* START DOCUMENT TEXT *
The summer of 2004, when I was 14 years old and still basically an indoor kid, I went on a 12 day canoe trip. The trip was on the Missanaibi River and was with a group of campers from my summer camp, all ranging in age from 13-14; we had two staff members with us and they were just a few years older than us but had been leading canoe trips all summer and had lots of fancy certifications and such. Though in retrospect I have no idea how chill or not chill our skill levels and preparation were, most of the trip went smoothly. Every day we paddled for hours, we portaged the canoes and all the stuff we were carrying through mosquito laced trails of varying lengths, I learned to solo carry a canoe, we ate salami and cheese and tortillas for lunch, we made elaborate dinners in the evening, it was really hard and really fun and really magical and really empowering. On the last night we camped near the town where the camp would pick us up the next morning and there was a tiny bar that was willing to serve minors and we all got astoundingly drunk but only one of us threw up, and not even because of alcohol – Steph drank a lot of White Russians, briefly forgetting that there is a lot of dairy in that drink and she is lactose intolerant.
So the trip was mostly extremely successful and not at all horrifying, is what I’m trying to tell you. Except.
One of the fun parts about a canoe trip on a river is rapids! After paddling for long slogs you’ll get to a section of rushing water and rocks and you’ll decide which route makes the most sense and the person at the back of the boat will carefully steer you through that path while the other people in the boat paddle hard to keep you on course and then you get to the bottom and breath a sigh of relief and it is scary at the best of times but also it’s very fun and much less physical exertion than just, you know, paddling across a lake, or portaging. It’s a good idea to have everything set up properly before going down a rapid though, because they can be dangerous! By set up properly I mean, at the very least, it’s great to have all the humans who belong in your boat in their seats and it’s extra great if you can have your paddles with you too and it is the most great if you can all be looking straight ahead! It is also very, very, very great if someone who knows what they are doing has hopped out of the boat and scouted the best route to take down the rapid, so you know where the rocks are to avoid and which path is most likely to get you safely to the bottom. That is, at bare minimum, the ideal situation when going down a rapid.
* END DOCUMENT TEXT *
* START LISTED ENTRIES *
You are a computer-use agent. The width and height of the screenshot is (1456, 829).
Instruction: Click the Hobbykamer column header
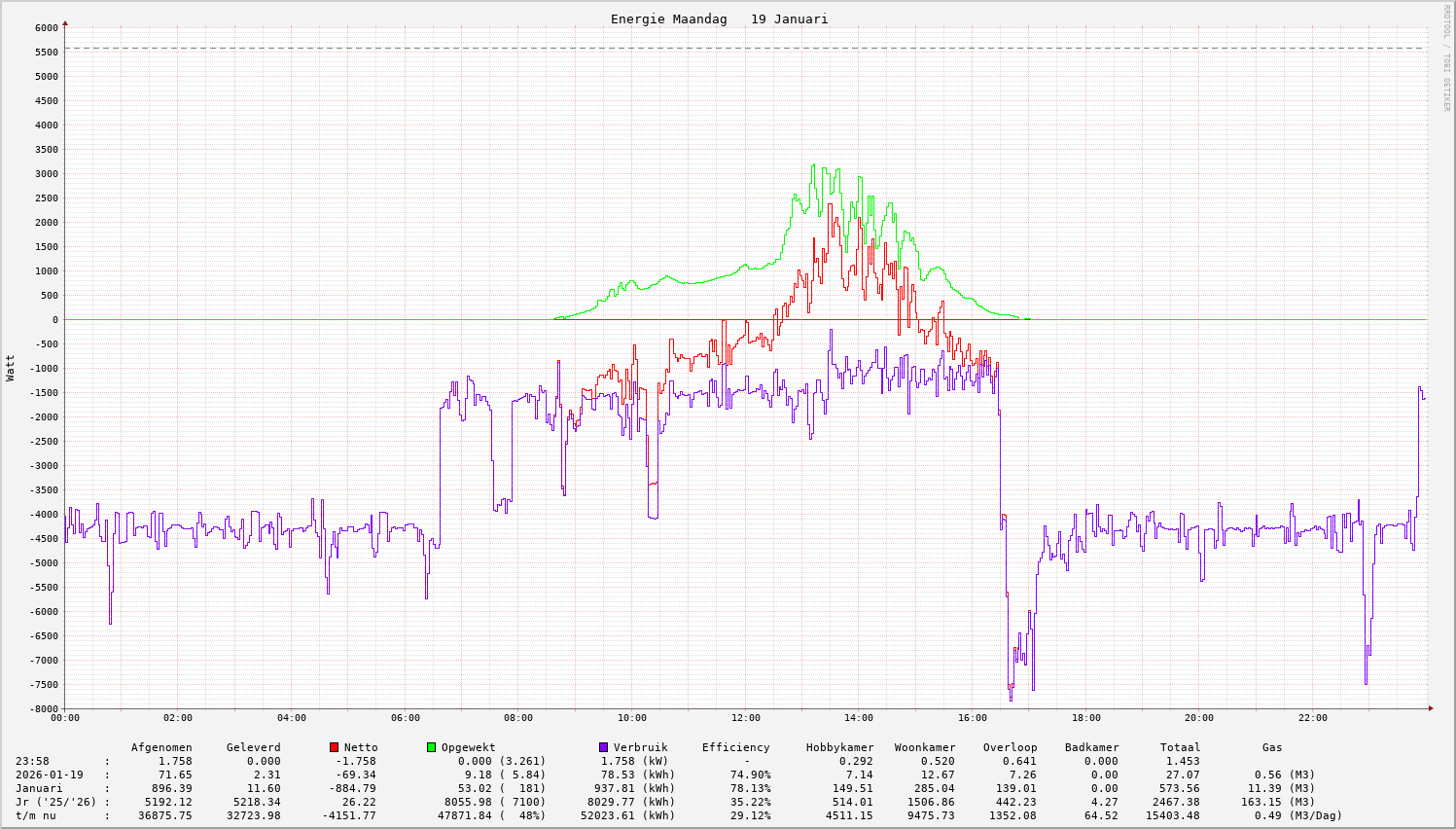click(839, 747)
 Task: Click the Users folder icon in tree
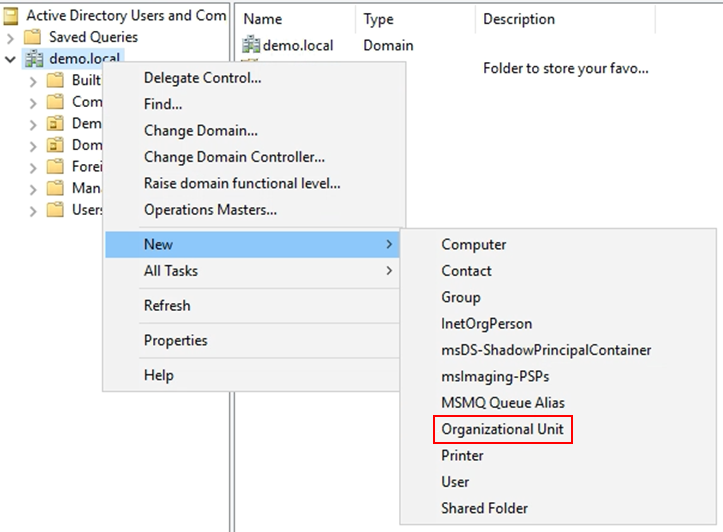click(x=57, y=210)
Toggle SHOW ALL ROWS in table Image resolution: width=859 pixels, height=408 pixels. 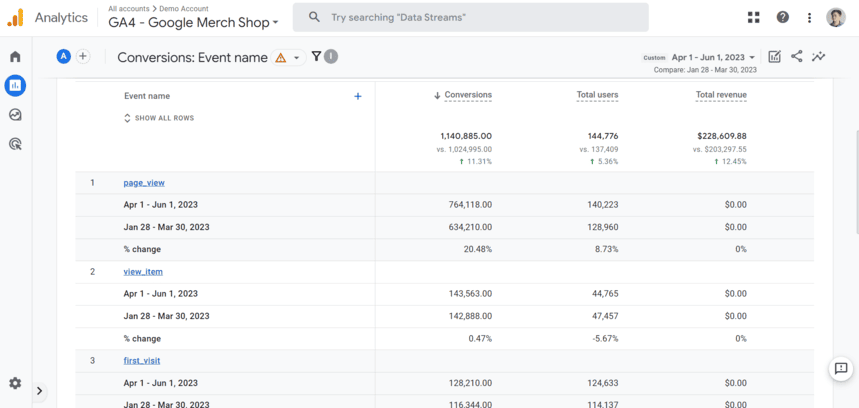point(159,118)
* END LISTED ENTRIES *
* START LISTED ENTRIES *
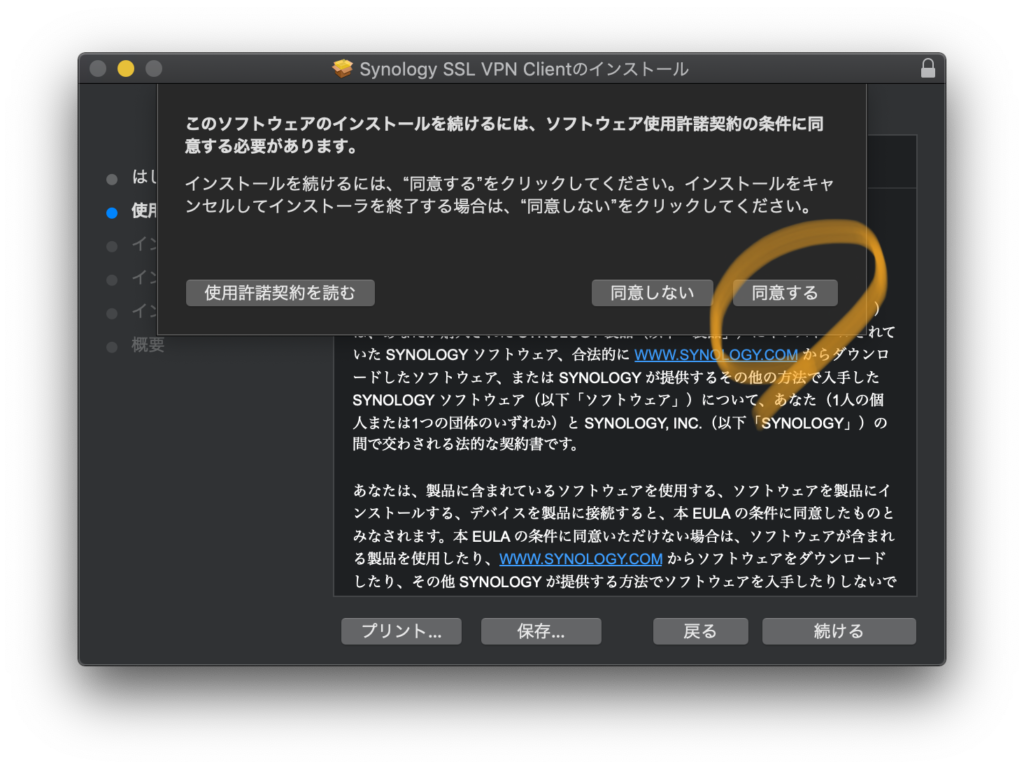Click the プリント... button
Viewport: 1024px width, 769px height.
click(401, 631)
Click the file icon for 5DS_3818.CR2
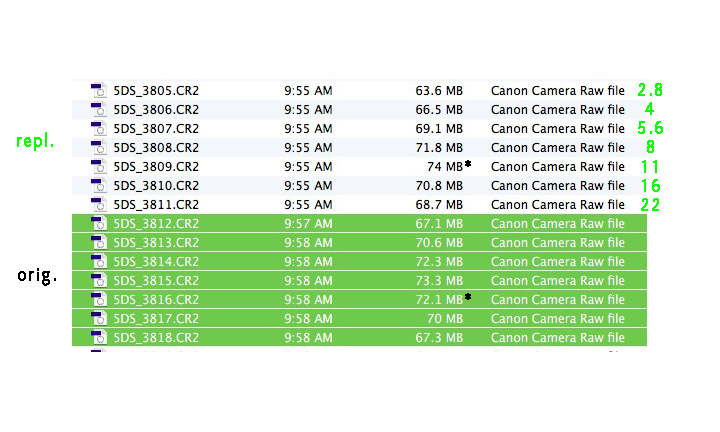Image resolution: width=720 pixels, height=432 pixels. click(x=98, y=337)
* END LISTED ENTRIES *
→ PROBLEM: Which river was the trip on in the canoe trip account? You won't need the rows at all.

→ THE SOLUTION: The Missanaibi River.